## [Problem requirements]
From the first line to the last, transcribe the data exactly.

## [Extracted information]
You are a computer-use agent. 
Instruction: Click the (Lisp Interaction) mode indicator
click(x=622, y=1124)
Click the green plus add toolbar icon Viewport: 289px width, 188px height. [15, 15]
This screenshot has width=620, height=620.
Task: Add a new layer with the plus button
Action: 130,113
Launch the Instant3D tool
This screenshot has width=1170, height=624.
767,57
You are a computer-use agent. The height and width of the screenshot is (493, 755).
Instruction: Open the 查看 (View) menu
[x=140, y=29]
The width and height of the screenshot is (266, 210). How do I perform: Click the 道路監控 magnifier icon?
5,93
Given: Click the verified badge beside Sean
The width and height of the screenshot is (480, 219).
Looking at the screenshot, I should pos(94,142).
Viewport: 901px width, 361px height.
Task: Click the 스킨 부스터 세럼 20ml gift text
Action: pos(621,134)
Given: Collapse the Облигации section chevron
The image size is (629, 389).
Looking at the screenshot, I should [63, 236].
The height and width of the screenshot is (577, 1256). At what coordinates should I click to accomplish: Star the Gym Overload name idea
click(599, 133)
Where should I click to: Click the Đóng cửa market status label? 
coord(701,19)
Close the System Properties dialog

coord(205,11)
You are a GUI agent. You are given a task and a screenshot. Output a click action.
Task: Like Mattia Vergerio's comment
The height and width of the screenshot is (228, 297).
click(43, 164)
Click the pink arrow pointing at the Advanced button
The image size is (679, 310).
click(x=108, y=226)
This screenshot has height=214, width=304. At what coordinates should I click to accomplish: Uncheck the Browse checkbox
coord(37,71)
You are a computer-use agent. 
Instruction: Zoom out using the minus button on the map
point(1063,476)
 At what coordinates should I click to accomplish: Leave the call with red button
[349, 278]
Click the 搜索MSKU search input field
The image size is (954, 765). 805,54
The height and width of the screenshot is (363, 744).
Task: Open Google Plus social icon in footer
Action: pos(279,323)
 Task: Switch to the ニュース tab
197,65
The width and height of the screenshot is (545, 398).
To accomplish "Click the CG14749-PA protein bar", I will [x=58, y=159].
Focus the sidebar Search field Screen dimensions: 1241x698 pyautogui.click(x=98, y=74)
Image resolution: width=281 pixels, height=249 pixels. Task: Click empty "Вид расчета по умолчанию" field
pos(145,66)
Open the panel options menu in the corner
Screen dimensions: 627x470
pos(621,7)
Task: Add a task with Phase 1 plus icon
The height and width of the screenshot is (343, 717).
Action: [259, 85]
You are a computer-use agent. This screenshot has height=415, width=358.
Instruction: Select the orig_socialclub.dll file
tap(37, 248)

## [Task result]
You are a computer-use agent. 
Instruction: Click the (Lisp Interaction) mode indicator
click(x=622, y=1124)
Click the green plus add toolbar icon Viewport: 289px width, 188px height. [15, 15]
This screenshot has width=620, height=620.
Task: Add a new layer with the plus button
Action: 130,113
Launch the Instant3D tool
This screenshot has width=1170, height=624.
767,57
You are a computer-use agent. The height and width of the screenshot is (493, 755).
Instruction: Open the 查看 (View) menu
[x=140, y=29]
The width and height of the screenshot is (266, 210). How do I perform: Click the 道路監控 magnifier icon?
5,93
Given: Click the verified badge beside Sean
The width and height of the screenshot is (480, 219).
Looking at the screenshot, I should pos(94,142).
Viewport: 901px width, 361px height.
Task: Click the 스킨 부스터 세럼 20ml gift text
Action: pos(621,134)
Given: Collapse the Облигации section chevron
The image size is (629, 389).
Looking at the screenshot, I should [63, 236].
The height and width of the screenshot is (577, 1256). At what coordinates should I click to accomplish: Star the Gym Overload name idea
click(599, 133)
Where should I click to: Click the Đóng cửa market status label? 
coord(701,19)
Close the System Properties dialog

coord(205,11)
You are a GUI agent. You are given a task and a screenshot. Output a click action.
Task: Like Mattia Vergerio's comment
The height and width of the screenshot is (228, 297).
click(43, 164)
Click the pink arrow pointing at the Advanced button
The image size is (679, 310).
click(x=108, y=226)
This screenshot has height=214, width=304. At what coordinates should I click to accomplish: Uncheck the Browse checkbox
coord(37,71)
You are a computer-use agent. 
Instruction: Zoom out using the minus button on the map
point(1063,476)
 At what coordinates should I click to accomplish: Leave the call with red button
[349, 278]
Click the 搜索MSKU search input field
The image size is (954, 765). 805,54
The height and width of the screenshot is (363, 744).
Task: Open Google Plus social icon in footer
Action: pos(279,323)
 Task: Switch to the ニュース tab
197,65
The width and height of the screenshot is (545, 398).
To accomplish "Click the CG14749-PA protein bar", I will [x=58, y=159].
Focus the sidebar Search field Screen dimensions: 1241x698 pyautogui.click(x=98, y=74)
Image resolution: width=281 pixels, height=249 pixels. Task: Click empty "Вид расчета по умолчанию" field
pos(145,66)
Open the panel options menu in the corner
Screen dimensions: 627x470
pos(621,7)
Task: Add a task with Phase 1 plus icon
The height and width of the screenshot is (343, 717).
Action: [259, 85]
You are a computer-use agent. This screenshot has height=415, width=358.
Instruction: Select the orig_socialclub.dll file
tap(37, 248)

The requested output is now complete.